Polambara was fascinated by Bono’s apparent success at transmutation, but bummed that the recipe was undecipherable. So he had the contents of the document carved into his villa, including the gate where Bono disappeared, so that he could study it and show it to other alchemists.

Alexander Severus' nymphaeum
The formula was never decoded, though, and alchemy, as far as we know, never produced easy gold and immortality, instead eventually giving way to the majesties of science. In the 1800s, Polambara’s villa was torn down to make way for the growing development of Italy’s capitol city.
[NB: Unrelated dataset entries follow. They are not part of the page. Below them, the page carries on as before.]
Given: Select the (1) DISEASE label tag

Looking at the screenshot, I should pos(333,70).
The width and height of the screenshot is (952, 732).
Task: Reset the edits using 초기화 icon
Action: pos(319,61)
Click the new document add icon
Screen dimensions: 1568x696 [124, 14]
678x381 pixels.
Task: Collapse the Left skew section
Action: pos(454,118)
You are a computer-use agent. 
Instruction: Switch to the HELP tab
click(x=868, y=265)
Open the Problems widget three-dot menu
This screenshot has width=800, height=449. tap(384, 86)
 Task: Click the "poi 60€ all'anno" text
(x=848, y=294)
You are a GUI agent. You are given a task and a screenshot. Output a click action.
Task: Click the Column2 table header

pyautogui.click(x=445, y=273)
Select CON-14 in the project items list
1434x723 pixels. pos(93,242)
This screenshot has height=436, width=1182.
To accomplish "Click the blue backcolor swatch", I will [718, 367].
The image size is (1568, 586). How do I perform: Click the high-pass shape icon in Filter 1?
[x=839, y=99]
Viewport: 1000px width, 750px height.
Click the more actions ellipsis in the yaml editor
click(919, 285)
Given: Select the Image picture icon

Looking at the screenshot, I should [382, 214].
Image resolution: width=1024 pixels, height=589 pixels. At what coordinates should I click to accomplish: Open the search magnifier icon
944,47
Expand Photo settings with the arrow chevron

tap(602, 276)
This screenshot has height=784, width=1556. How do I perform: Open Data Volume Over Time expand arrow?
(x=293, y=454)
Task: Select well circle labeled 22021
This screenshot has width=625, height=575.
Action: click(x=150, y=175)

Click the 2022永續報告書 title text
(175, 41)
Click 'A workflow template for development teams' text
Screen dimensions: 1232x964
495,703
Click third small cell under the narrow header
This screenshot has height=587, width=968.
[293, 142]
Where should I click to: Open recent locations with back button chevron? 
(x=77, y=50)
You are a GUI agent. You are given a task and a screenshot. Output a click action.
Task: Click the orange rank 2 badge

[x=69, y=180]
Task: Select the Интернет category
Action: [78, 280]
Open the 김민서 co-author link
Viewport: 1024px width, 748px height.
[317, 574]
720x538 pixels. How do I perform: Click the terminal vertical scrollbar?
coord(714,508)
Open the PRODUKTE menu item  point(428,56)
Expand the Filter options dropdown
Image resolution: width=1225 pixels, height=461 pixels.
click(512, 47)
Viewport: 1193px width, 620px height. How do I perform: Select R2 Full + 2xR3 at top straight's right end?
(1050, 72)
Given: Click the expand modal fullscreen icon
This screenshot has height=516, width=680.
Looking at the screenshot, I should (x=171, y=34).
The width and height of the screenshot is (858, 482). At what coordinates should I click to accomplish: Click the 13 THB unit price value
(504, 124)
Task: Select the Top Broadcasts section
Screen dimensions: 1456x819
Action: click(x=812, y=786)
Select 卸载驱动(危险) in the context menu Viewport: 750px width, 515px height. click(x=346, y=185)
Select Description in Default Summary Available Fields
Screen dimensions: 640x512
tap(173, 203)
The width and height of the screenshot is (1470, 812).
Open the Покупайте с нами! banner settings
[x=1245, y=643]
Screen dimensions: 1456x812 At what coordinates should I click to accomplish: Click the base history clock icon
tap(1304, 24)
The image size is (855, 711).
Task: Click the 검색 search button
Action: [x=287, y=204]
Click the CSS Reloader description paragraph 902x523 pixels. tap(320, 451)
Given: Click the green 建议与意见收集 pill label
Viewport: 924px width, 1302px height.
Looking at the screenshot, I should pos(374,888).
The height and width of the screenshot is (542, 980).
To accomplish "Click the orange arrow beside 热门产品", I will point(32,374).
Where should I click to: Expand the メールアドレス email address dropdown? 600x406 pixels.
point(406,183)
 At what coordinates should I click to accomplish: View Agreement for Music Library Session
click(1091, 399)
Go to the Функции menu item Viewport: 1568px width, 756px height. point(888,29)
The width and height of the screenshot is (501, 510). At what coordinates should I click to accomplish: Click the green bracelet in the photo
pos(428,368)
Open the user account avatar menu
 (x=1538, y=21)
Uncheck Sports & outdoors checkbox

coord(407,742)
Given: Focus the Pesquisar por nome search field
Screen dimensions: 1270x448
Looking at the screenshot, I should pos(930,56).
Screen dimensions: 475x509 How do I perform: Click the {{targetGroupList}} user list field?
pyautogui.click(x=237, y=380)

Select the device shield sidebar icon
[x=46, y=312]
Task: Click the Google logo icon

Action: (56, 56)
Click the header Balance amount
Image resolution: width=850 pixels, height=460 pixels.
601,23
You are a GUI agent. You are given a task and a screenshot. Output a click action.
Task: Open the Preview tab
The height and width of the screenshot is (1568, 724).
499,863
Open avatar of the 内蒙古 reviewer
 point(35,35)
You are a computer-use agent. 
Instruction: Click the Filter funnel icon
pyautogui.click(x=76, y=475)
However, the one part that wasn’t reduced to rubble was this gate, one of five that were part of the residence. In fact, it was barely moved and still resides to this day in the same approximate location in what’s now the Piazza Vitorrio…right in the middle of a wild cat colony and adjacent to the ruins of a large, 2,000-year-old nymphaeum built by Emperor Alexander Severus.

The doorway is madeof white marble, and is sealed and set into a section of rock wall. The portal is topped by a large symbol composed of two overlapping triangles, a cross, and a circlet. Down each side and along the top are a range of planetary symbols and Latin and Hebrew text that I assume says something along the lines of “Speak, friend, and enter.” Actually, the text itself is translatable, but says loopy things that aren’t even close to “Here’s how to make gold from lead.”


As I mentioned, the gate is literally barred from close scrutiny by the public and I didn’t have a zoom lens on me at the time, so I couldn’t get close enough to take pics of the symbols. You can see an illustration of them in detail here, though, with translations here.

Flanking the door are two squat white statues (called “monstrous dwarves" in the nearby informational placard) of the Egyptian deity Bes, protector of mothers and children. As cool as they look guarding the portal, they’re apocryphal, not having been part of the original structure. They were dug up elsewhere in Rome in 1888 during one of its never-ceasing archeological digs and just stuck there, I guess because someone liked the way they looked together. I don’t disagree.

Of course, all this adds up to quite the mystery. I mean, a 400-year-old door inscribed with inscrutable alchemical symbols survives the destruction of the rest of the structure and is then randomly sealed and assigned Egyptian deities to guard it? Get Nic Cage on the phone. It’s time to make The Sorcerer’s Apprentice 2: Alchemy in Italy.